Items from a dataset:
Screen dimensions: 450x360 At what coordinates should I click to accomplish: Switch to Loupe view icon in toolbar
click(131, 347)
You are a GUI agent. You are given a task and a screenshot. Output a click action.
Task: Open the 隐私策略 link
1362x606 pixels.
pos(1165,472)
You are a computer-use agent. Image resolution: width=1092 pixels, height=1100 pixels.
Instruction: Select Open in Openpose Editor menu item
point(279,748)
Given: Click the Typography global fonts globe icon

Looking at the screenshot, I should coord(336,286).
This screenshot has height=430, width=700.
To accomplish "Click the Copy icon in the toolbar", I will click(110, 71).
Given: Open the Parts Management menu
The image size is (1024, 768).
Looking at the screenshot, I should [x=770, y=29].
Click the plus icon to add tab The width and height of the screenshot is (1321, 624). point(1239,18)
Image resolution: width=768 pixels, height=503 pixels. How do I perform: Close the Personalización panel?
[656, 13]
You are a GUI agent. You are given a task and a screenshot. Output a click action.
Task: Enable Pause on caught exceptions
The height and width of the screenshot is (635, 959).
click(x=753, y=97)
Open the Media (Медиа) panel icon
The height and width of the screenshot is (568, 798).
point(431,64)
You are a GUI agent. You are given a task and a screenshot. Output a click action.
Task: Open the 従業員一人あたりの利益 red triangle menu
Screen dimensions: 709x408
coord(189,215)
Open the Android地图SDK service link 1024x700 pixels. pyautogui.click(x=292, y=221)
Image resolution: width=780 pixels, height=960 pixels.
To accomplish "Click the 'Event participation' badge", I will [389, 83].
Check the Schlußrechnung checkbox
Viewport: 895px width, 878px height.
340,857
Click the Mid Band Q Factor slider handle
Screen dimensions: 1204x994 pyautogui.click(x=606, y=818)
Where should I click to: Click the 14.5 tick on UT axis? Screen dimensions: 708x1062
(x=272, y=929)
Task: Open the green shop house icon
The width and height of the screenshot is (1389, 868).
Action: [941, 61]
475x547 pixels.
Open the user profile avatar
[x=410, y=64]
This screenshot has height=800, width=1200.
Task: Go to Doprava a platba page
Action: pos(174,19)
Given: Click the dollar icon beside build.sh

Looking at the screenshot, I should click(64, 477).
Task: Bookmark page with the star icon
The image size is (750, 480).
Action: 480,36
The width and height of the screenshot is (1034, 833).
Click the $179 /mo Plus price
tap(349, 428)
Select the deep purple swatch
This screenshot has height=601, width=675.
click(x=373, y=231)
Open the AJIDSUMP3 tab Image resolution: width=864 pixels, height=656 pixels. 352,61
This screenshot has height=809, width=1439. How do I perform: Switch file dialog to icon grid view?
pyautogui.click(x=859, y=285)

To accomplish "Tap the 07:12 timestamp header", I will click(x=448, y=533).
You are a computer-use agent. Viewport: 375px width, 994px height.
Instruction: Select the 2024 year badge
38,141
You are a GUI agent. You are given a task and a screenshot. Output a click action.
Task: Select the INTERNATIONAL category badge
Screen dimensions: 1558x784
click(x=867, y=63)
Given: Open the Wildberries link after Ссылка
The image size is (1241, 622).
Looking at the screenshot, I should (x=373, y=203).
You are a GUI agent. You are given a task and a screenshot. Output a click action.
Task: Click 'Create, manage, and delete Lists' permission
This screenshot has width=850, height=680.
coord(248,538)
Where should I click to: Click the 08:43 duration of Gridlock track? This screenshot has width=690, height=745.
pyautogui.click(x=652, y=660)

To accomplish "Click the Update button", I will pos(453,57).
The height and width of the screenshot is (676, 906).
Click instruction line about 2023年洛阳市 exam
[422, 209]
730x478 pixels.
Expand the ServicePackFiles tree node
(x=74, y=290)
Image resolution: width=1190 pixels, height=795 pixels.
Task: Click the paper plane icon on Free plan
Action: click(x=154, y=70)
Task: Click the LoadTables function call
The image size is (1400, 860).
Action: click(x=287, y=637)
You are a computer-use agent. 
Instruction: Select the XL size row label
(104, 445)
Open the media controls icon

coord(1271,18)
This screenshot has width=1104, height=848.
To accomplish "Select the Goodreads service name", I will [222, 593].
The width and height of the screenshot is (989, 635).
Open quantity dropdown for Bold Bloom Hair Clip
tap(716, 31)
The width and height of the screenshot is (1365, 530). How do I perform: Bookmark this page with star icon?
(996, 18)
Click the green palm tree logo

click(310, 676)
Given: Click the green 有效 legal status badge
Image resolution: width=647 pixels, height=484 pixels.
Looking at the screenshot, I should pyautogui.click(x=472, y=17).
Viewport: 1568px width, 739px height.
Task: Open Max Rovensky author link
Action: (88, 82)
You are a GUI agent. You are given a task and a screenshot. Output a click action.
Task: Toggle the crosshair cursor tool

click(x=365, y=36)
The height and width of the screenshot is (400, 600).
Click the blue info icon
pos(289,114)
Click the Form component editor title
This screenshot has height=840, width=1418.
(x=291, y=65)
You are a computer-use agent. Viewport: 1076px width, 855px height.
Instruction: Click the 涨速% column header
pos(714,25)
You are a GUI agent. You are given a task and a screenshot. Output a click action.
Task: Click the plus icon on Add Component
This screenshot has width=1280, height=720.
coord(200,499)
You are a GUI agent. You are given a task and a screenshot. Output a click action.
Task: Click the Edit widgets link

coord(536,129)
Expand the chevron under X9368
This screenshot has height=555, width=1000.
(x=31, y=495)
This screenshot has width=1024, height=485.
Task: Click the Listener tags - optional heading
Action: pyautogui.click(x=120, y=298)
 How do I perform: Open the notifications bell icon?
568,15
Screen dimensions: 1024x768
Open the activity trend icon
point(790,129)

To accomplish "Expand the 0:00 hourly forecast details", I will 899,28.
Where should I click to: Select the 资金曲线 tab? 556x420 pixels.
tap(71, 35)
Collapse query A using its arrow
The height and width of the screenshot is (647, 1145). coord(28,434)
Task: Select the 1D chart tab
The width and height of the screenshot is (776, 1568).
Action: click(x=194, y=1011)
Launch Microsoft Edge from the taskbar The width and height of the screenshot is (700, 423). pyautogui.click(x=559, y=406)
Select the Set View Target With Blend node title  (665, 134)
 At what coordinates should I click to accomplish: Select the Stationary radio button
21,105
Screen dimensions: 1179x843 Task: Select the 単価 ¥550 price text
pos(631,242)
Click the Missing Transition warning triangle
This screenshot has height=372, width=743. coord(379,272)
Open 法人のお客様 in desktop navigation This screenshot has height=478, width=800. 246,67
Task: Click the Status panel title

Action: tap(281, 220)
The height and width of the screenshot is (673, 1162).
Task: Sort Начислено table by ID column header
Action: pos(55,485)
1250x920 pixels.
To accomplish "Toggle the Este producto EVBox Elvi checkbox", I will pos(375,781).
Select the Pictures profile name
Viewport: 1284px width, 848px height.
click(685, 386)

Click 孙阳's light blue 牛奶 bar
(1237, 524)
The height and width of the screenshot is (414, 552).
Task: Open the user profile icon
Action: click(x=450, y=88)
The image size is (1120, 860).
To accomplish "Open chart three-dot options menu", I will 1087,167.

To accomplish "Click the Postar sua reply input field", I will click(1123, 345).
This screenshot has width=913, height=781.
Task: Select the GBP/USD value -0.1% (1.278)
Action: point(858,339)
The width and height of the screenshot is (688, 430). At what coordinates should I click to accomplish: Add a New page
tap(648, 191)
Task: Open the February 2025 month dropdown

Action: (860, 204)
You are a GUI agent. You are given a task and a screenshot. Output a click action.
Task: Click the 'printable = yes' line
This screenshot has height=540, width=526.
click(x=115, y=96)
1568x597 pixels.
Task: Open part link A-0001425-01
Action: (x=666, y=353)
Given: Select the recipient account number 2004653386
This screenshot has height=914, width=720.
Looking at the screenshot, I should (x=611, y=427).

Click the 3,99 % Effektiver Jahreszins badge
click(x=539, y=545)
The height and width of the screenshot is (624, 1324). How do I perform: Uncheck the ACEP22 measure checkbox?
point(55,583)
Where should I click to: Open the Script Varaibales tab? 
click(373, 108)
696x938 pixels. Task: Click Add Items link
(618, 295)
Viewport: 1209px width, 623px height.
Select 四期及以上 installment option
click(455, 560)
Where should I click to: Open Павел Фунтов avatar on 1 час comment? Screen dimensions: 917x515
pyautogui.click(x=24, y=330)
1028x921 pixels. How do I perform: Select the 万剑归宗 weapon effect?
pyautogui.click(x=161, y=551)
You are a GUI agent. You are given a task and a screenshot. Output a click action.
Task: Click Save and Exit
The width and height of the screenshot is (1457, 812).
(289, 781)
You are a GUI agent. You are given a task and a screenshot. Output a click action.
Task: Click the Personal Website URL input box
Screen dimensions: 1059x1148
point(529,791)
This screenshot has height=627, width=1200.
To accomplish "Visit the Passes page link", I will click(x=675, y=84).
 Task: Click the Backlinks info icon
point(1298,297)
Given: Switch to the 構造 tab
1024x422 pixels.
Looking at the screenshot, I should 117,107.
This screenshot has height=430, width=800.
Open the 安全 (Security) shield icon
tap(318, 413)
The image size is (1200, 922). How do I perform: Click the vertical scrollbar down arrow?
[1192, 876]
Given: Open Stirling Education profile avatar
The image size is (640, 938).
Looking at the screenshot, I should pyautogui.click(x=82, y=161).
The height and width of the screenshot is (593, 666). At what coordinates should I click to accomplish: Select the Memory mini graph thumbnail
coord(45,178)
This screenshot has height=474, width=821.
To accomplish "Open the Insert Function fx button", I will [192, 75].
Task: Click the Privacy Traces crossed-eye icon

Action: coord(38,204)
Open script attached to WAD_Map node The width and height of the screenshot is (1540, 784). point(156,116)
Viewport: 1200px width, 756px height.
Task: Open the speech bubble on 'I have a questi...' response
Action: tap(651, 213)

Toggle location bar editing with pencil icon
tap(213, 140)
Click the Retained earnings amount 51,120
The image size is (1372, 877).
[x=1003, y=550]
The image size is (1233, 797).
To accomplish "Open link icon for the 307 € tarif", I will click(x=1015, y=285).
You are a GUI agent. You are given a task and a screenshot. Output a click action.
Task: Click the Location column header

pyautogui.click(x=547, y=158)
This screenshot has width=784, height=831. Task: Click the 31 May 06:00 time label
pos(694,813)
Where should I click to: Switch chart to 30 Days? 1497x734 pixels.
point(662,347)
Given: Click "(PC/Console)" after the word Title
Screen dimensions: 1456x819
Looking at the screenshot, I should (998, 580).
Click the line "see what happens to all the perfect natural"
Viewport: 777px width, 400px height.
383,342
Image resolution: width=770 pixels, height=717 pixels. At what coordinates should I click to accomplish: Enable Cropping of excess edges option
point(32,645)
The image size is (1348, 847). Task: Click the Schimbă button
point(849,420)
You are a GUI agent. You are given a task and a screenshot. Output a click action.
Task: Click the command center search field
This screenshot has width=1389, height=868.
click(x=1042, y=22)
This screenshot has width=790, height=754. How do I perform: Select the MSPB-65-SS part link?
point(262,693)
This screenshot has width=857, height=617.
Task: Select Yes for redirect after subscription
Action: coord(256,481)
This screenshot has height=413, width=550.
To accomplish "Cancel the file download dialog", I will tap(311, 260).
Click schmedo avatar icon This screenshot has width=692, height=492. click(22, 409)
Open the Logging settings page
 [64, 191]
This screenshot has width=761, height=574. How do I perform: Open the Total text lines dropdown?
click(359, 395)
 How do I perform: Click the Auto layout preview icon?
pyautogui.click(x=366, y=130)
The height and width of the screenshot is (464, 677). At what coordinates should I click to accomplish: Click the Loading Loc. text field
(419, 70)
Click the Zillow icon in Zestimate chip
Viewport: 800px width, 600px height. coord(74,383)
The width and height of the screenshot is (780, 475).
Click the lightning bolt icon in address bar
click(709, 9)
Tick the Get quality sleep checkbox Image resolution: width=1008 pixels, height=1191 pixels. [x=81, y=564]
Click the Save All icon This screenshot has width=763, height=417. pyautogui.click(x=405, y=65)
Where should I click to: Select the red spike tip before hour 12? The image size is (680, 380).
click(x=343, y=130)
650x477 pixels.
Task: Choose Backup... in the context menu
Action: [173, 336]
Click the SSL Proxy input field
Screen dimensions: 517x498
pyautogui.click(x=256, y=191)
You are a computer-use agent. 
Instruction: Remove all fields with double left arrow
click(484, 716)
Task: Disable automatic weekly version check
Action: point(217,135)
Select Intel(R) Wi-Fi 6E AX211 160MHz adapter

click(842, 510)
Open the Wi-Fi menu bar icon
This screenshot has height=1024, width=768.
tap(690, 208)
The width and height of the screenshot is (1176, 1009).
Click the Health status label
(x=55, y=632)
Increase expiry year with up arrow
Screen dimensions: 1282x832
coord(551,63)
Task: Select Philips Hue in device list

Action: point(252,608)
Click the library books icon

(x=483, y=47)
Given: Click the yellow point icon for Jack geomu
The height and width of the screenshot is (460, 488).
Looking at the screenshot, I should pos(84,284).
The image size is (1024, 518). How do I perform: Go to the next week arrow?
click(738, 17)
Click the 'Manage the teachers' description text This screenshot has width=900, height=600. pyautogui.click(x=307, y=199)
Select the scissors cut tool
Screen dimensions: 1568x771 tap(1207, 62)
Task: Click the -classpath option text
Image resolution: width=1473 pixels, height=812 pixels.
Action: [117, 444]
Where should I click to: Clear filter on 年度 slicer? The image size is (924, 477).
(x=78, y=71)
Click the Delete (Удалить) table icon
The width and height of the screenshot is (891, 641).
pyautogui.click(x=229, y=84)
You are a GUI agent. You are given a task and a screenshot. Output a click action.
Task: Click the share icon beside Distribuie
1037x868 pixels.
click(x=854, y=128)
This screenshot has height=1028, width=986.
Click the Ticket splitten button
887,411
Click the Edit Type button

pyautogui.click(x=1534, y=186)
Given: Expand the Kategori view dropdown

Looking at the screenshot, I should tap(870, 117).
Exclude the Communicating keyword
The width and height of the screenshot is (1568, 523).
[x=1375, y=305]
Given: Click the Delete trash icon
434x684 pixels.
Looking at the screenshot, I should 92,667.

• [EXERCISE BRIEF] Retype, exactly and in full, the lines above from the one containing "This screenshot has width=790, height=754." through the one containing "Click the SSL Proxy input field".

• [RESPONSE BOX]
This screenshot has width=790, height=754. How do I perform: Select the MSPB-65-SS part link?
point(262,693)
This screenshot has width=857, height=617.
Task: Select Yes for redirect after subscription
Action: coord(256,481)
This screenshot has height=413, width=550.
To accomplish "Cancel the file download dialog", I will tap(311, 260).
Click schmedo avatar icon This screenshot has width=692, height=492. click(22, 409)
Open the Logging settings page
 [64, 191]
This screenshot has width=761, height=574. How do I perform: Open the Total text lines dropdown?
click(359, 395)
 How do I perform: Click the Auto layout preview icon?
pyautogui.click(x=366, y=130)
The height and width of the screenshot is (464, 677). At what coordinates should I click to accomplish: Click the Loading Loc. text field
(419, 70)
Click the Zillow icon in Zestimate chip
Viewport: 800px width, 600px height. coord(74,383)
The width and height of the screenshot is (780, 475).
Click the lightning bolt icon in address bar
click(709, 9)
Tick the Get quality sleep checkbox Image resolution: width=1008 pixels, height=1191 pixels. [x=81, y=564]
Click the Save All icon This screenshot has width=763, height=417. pyautogui.click(x=405, y=65)
Where should I click to: Select the red spike tip before hour 12? The image size is (680, 380).
click(x=343, y=130)
650x477 pixels.
Task: Choose Backup... in the context menu
Action: [173, 336]
Click the SSL Proxy input field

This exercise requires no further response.